Text passage ▸

= = = = =

And feeling hurt gives us a strong reason to ask others to shut up. So, we wave the keris, stage demonstrations, point fingers at other's noses, tear people's pictures up or even threaten to burn down buildings. The message is simple — stop this or you will incite ethnic riots.
Preventing ethnic riots 101
How do you prevent an ethnic riot? The government's answer is simple — crack down with the ISA.
In other words, the ISA and the authoritarian state that it protects is the lesser evil compared to looting and irrational mass killings. And since the ISA is here, everyone expects the state to use it against others who hurt their feelings. For many, the ISA is actually legitimate insofar as it is impartially used.
That is the reason why a government defending the ISA has been supported by more than half of the Malaysian electorate. It's like an insurance premium paid to hedge the risk of a disaster.
Protesters at anti-ISA candlelight vigil, 27 Sept 2008
But then, why have there been continuing anti-ISA gatherings that attract ordinary people, rather than civil society activists and opposition members, after 8 March, with the date a constant reference point?
A simple explanation is that there have been no post-election riots. It is obvious that for some Malaysians, the risk of being an ISA victim is a premium unnecessarily paid to hedge against a fake hazard.
But have we really outgrown our obsession with a strong government? I am afraid not.
The need for a strong government can only be gone when we believe we can deal with our differences without resorting to violence, whether by private citizens (riots) or the state (political crackdowns).
It will happen only when we believe we can trust our rationality. If we are right, we will win the debate; if we are wrong, then it is still beneficial for us to be proven wrong.
Are Malaysians willing to engage in rational debate when it comes to issues of religion, the labelling of natives and immigrants, or the future of multiculturalism?
No, more often than not, we respond with our emotions. “We are hurt, so you must shut up and apologise! You refuse to do so? We will take matters into our own hands or lodge a police report against you.”
In this sense, the ISA is more than “detention without trial”. It is one of the many tools — alongside the Sedition Act, the Printing Presses and Publications Act and other draconian laws — available to a Hobbesian state to save us from killing each other.
Antidote
The antithesis or antidote of the “unjust” ISA is therefore not “justice”, for justice in the minimal sense could mean a wrong universally and impartially applied.
Remember how many Malaysians condemned the arrest of journalist Tan Hoon Cheng? “How could the government arrest the messenger when the culprit is left scot-free?” The implied message was, it would have been less unjust if Datuk Ahmad Ismail were arrested together with Tan. But if Ahmad alone were arrested, how many would protest against the ISA?
The ISA serves our subconscious need for a strong government, like kids who turn to parents to punish their siblings to win a fight. To eliminate the ISA, you cannot just change the law. You must eliminate such deeply-rooted psychological needs.
We need to be comfortable with freedom. Right now, there is a fear of the “other's” freedom to think, say and do as they please. “We” perceive this as different from what “we” think, say and do. Thus, “we” perceive “their” freedom as threatening “our” world. This chain of reasoning, triggered by fear, is what created the ISA in the first place.
Blaming the BN for the ISA is easy, but such self-righteousness will blind us from acknowledging our own evil taste for authoritarianism. It does not get us closer to freedom, which is a combination of confidence to live our lives as we please and humility not to ask others to do the same.
A political scientist by training and a journalism lecturer by trade, Wong Chin Huat uses the Federal Constitution as his “bible” to fend off the increasingly intolerable evil called “state”.

= = = = =

Exercise aim ▸ Reproduce word for word the part of the passage on the ISA that begins with the words containing "Protesters at anti-ISA" and ends with "constant reference point?".

= = = = =

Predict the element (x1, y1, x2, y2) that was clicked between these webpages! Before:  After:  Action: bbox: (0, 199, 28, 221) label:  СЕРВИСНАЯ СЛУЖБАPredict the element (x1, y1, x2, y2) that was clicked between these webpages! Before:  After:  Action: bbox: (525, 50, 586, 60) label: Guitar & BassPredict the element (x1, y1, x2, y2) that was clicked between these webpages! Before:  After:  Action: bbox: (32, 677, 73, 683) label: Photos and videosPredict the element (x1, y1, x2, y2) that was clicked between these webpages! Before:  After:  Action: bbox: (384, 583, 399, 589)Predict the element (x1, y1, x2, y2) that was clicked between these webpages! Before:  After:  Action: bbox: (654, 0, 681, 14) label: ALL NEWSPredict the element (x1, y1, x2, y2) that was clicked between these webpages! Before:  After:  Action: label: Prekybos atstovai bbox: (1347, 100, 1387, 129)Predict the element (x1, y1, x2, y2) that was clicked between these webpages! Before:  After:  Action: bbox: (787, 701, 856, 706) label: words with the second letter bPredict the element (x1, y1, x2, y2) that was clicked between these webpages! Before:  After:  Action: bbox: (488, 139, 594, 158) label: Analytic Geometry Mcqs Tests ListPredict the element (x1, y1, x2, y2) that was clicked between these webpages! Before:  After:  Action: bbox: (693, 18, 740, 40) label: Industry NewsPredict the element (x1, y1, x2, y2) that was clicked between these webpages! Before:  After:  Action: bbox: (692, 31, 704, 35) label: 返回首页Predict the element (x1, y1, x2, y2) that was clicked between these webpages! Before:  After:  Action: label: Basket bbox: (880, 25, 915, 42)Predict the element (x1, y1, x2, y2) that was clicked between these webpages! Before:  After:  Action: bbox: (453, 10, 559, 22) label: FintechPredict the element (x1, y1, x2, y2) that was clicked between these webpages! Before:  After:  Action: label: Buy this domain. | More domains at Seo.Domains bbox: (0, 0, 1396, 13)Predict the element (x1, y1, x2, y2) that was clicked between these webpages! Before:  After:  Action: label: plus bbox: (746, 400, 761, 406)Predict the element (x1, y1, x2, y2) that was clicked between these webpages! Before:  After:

= = = = =

Result of this task ▸
Protesters at anti-ISA candlelight vigil, 27 Sept 2008
But then, why have there been continuing anti-ISA gatherings that attract ordinary people, rather than civil society activists and opposition members, after 8 March, with the date a constant reference point?